Published to everyone’s surprise, this resolution specifies that the new monetary policy responds to the current priorities of the island: the economy and tourism, tested by the pandemic, which are gradually picking up.
The BCC also justified its decision by this favorable economic context, adding that the measures aimed at “preventing deposits of US dollars in cash abroad” remained in force.
For the Cuban economist Omar Everleny Pérez, the authorities are trying to repair their mistakes, he analyzes, stressing that “the dollars continued to circulate on the black market”.
“The fundamental problem has not been resolved”, judge for its part the BCC.
Since 1962, the island has suffered an embargo which has made it difficult to trade in dollars, further reinforced during Donald Trump’s presidency with more than 240 new measures, left intact for the moment by current President Joe Biden.

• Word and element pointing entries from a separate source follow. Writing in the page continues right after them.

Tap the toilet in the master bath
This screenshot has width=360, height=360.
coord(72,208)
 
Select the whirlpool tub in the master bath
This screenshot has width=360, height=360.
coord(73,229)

In addition, the monetary reform implemented by the Cuban government in January 2021, in the midst of a pandemic, caused a devaluation of the Cuban peso which saw the price of the dollar drop from 24 pesos to 120 pesos at the official rate, and flamed on the black market, where it now trades at 185 pesos.
This depreciation has been accompanied by runaway inflation, reaching 70% in 2021 and 39% in 2022.